• _Goal of the exercise_
Filter the records for lines holding the string "checkmark".

[[ Input for this task open ]]

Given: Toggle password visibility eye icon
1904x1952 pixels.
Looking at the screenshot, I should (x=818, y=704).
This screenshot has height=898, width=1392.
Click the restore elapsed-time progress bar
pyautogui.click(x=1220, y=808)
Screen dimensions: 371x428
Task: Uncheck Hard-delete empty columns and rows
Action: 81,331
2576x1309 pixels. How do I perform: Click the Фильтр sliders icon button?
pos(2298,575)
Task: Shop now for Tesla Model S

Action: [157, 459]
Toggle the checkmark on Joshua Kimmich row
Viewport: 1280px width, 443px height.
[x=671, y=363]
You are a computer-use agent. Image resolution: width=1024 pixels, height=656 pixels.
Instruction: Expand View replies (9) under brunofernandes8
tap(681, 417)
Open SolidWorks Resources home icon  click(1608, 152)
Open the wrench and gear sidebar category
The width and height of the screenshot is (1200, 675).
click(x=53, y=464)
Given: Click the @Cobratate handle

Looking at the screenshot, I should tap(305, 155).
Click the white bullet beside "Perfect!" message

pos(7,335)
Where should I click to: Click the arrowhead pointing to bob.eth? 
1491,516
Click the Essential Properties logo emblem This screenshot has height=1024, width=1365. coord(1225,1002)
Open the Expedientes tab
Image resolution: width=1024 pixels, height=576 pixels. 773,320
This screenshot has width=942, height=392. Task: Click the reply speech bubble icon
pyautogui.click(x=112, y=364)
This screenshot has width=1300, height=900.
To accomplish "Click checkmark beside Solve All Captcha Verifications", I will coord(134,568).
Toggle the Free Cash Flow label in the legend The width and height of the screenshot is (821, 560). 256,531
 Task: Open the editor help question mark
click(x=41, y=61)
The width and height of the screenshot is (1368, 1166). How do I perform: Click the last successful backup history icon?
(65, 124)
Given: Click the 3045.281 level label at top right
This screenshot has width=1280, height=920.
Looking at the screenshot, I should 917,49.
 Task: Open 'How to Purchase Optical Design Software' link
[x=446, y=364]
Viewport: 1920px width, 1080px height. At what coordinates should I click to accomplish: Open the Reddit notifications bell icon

[[ Input for this task closed ]]

• _Written reply_
Toggle the checkmark on Joshua Kimmich row
To accomplish "Click checkmark beside Solve All Captcha Verifications", I will coord(134,568).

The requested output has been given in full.